This is a reminder to please land this and send to Linus ASAP.

This fixes the v6.15-rc1 kernel on all the MediaTek Chromebook platforms,
except for MT8188, which seems to have another issue in iommu_get_dma_domain()
used from the DRM driver:

Disabling lock debugging due to kernel taint
Unable to handle kernel NULL pointer dereference at virtual
address 0000000000000158

From the offset and the stacktrace code dump, this would appear to be
the dereference of dev->iommu_group->default_domain, when
dev->iommu_group is NULL (and CONFIG_DEBUG_LOCK_ALLOC makes the mutex
really big). Which is a bit weird, as to get into iommu-dma at all in
that state would suggest that whatever device this is has been removed
and had its group torn down again after iommu_setup_dma_ops() has run...
but either way that implies the DRM driver is passing an arbitrary
device to the DMA API without making sure it's actualy valid.

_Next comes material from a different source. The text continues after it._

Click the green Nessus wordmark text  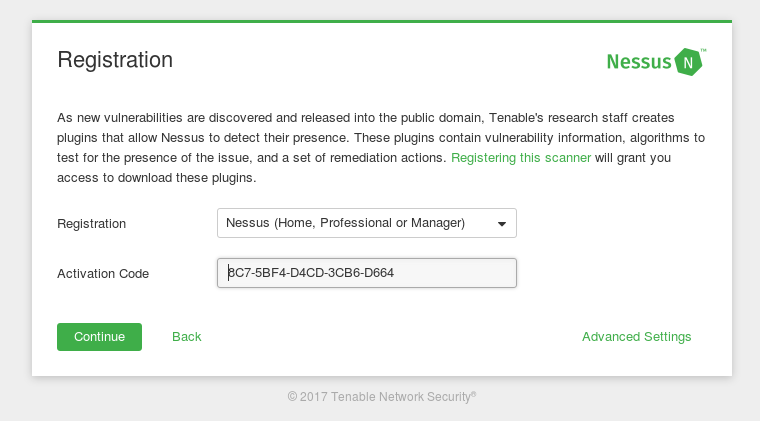[639, 62]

Trying to trace the provenance of dma_dev from mtk_gem_create() back
through the rest of the driver is quite the rabbit-hole, but it seems
like in at least one case it can lead back to an
of_find_device_by_node() in ovl_adaptor_comp_init(), which definitely
looks sufficiently sketchy.

It kind of makes sense since the "display controller" is composed of
many individual hardware blocks. The struct device tied to the DRM
driver is more or less just a place holder. Only the first block,
either the OVL (overlay compositing engine) or RDMA (scanout engine)
accesses memory, so I think it makes sense to use that as the dma_dev.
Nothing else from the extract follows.